Jika dilihat para pejabat dan penguasa yang terliaht lebih kaya dari seharusnya sebagian justru terlhat sederhana. Mereka "mungkin" melakukan korupsi dan penyalahgunaan jabatannya untuk mendapatkan kekayaan yang tidak wajar. Akan tetapi kekayaan tersebut bukan untuk diri mereka sendiri. Akan tetapi untuk keluarga, istri dan anak-anaknya. Sedangkan diri mereka sendiri mungkin termasuk orang dengan pola hidup yang sederhana. akan tetapi karena lingkungna mereka yang sangat menghargai kehidupan yang meterialistis, mau tidak mau mereka juga ikut dalam arus tersebut. Paling tidak istri dan anak-anaknya masuk dalam pergaulan yang sangat menghargai meterialisme. Karena itu sangat komplek sekali jika kita ingin memberantas korupsi. Memang tidak semudah seperti membalikkan sepotong ikan di piring. Karena semua lapisan masyarakat ikut terlibat dan sistem yang ada juga mendukung praktek yang korup ini. Sejarah mencatat begitu banyak pemimpin yang dipilih oleh rakyat karena mengangkat isu pemberantasan korupsi sebagai tema sentral kampanye mereka. Tetapi paradoks terjadi, terlepas apakah mereka benar-benar anti korupsi dan pada walnya berupaya keras untuk memberantas korupsi, ataukah mereka sekadar menggunakan isu korupsi untuk meraih simpati masa saja, banyak di antara mereka yang jatuh akibat kasus korupsi.

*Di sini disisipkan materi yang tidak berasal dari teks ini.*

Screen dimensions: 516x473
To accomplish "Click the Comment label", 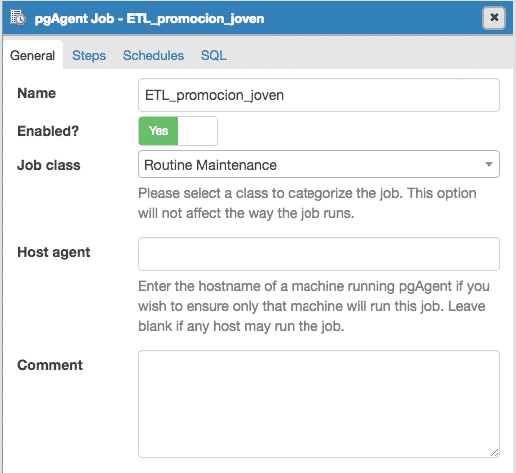I will (x=50, y=365).
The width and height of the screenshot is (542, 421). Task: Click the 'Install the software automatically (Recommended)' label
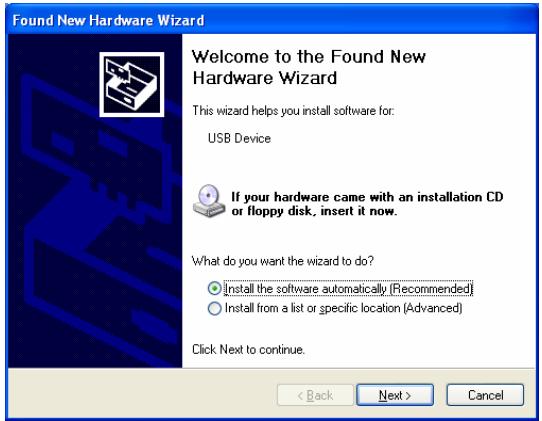tap(348, 289)
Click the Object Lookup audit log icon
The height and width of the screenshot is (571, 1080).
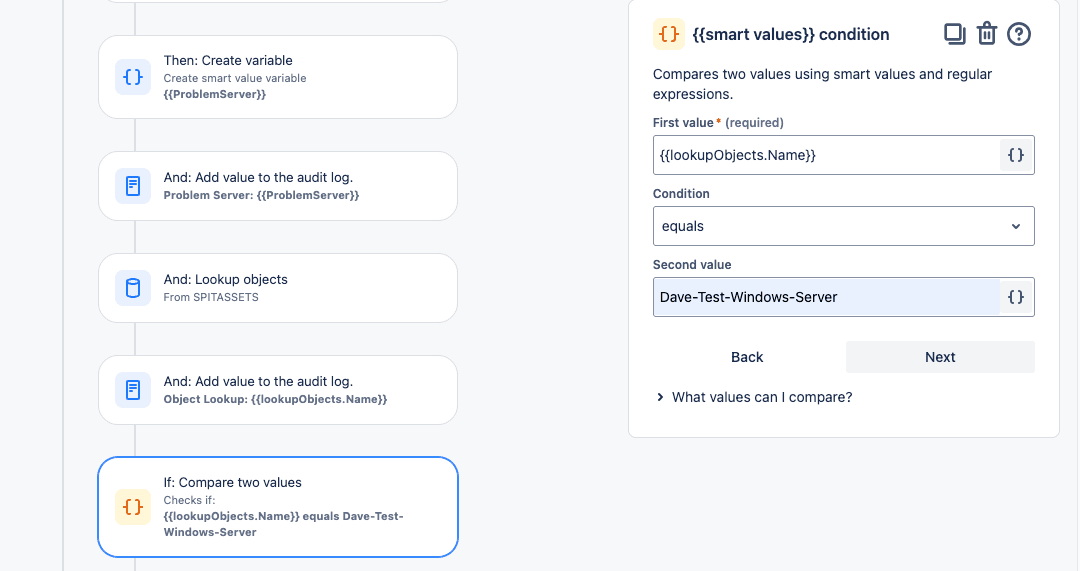133,389
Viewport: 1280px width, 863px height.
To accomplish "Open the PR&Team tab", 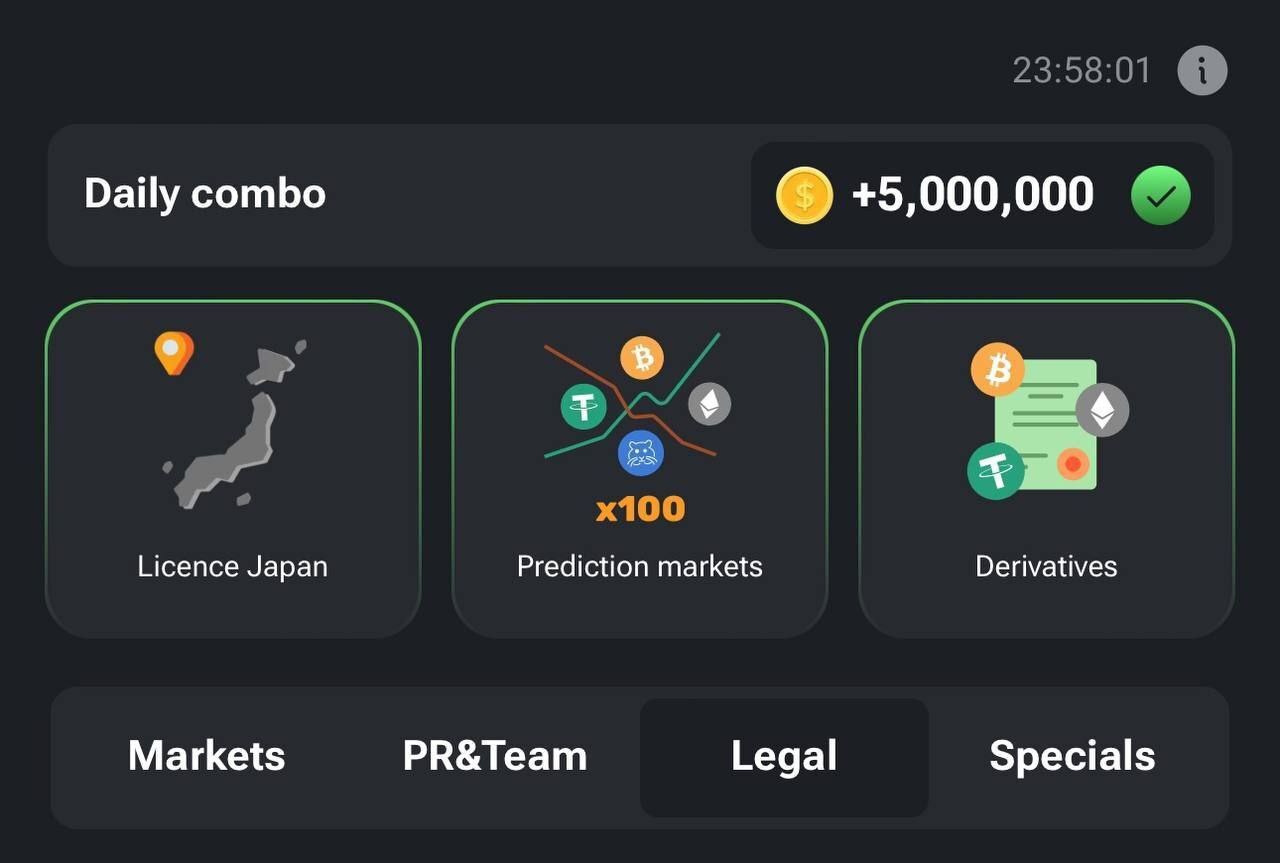I will 495,756.
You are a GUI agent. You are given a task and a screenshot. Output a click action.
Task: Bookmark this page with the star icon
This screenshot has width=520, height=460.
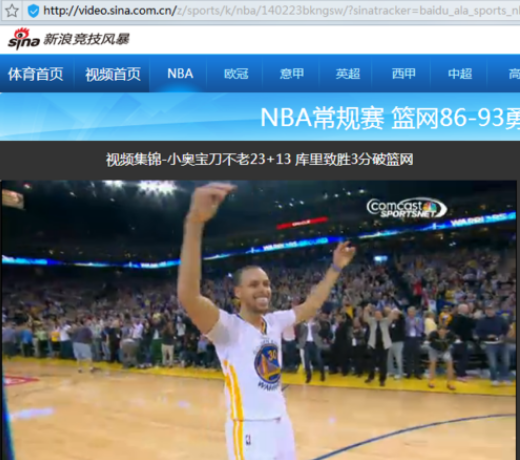pyautogui.click(x=12, y=11)
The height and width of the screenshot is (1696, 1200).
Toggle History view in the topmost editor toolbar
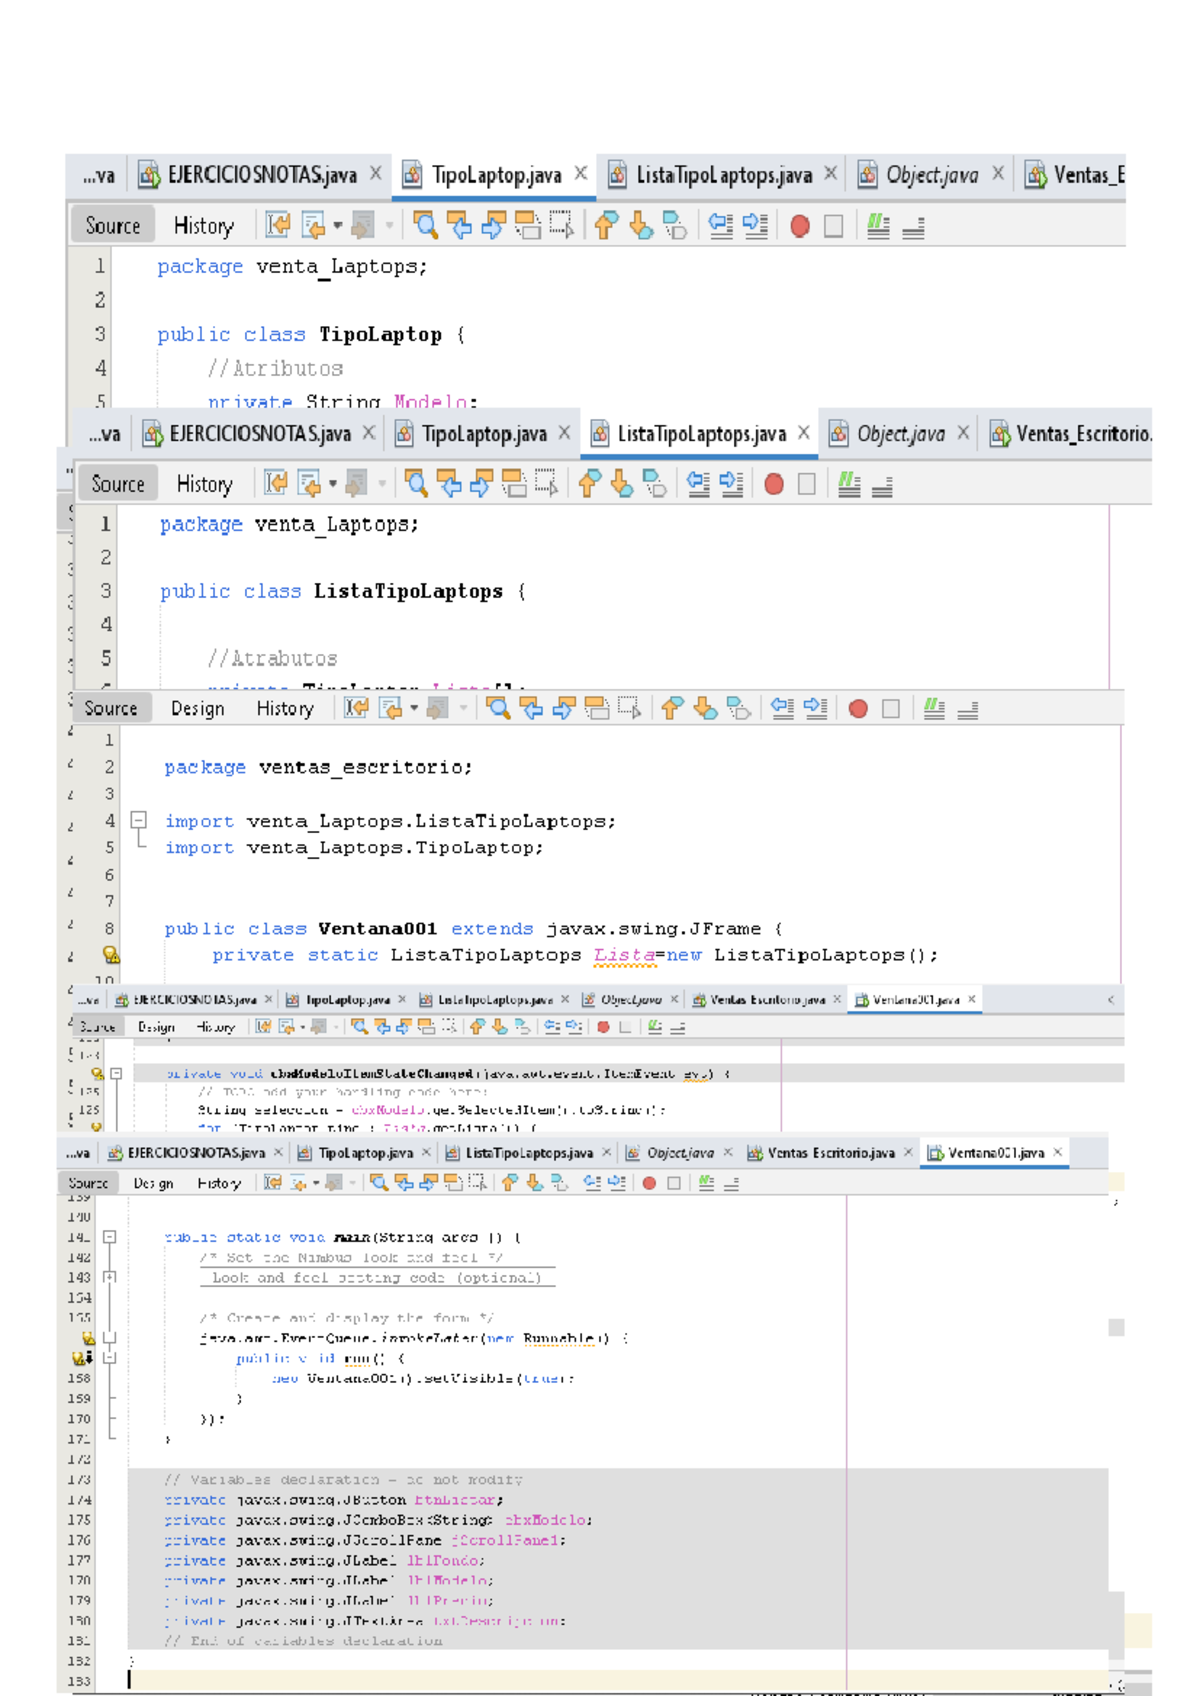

Jadi kunci utama tetap ada pada sang pemimpin. Tidak ada peperangan yang dimenangkan jika tidak dipimpin oleh seorang pemimpin yang handal. Tidak juga ada bisnis yang berhasil dan sukses tanpa dipimpin oleh orang yang kompeten. Bahkan negara kita menunggu hingga 300 tahun lamanya untuk bisa lepas dari penjajahan karena memang belum ada pemimpin yang mampu untuk melepaskan negeri ini dari penjajah.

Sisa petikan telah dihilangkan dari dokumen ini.